Pakistani think tank founded in 1999

The Islamabad Policy Research Institute (IPRI) is a think tank based in Islamabad, Pakistan.

It was established in 1999. It is affiliated with the National Security Division (NSD) of the government of Pakistan. IPRI focuses on datafication, digitalization, and analysis of information relevant to policy decisions. In 2020, IPRI was ranked 74th in the University of Pennsylvania's Think Tanks and Civil Societies Program.

The Institute conducts multi-disciplinary research and promotes civil society-governmental interactions and policy dialogue through national, regional, and international conferences, enhancing the country's research capacity and environment by facilitating issue-centric discourse. IPRI's publications claims to offer current and high-quality research. It disseminates its findings and policy recommendations through its publications.

== Board of Governors ==
The Board of Governors (BOG) has been reconstituted.
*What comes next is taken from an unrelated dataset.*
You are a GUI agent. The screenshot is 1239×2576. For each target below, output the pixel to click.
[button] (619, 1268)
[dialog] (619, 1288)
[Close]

The 16-member BOG meets biannually to provide policy guidelines and review the progress of research activities.

==US-Pakistan relations==
In 2024, according to the US Justice Department’s records, IPRI engaged a lobbying firm in the United States to support efforts aimed at strengthening US-Pakistan relations.

==Other events at this institute==
In July 2025, former Pakistani foreign minister Bilawal Bhutto Zardari asked India to become a partner to jointly combat terrorism in an international conference held at this institute.

A comprehensive study done in July 2025 at this institute revealed a trend in Pakistan of 'how digital platforms have significantly deepened political divisions across the country'.

== Publications ==
- IPRI Journal – Scholarly biannual triple-peer-reviewed journal showcasing research in international relations, political science, geopolitics, defense, strategic studies, diplomacy, security, terrorism, conflict, public policy and governance.
- Recrudescence of TTP Violence – Its Causes and Possible Remedies.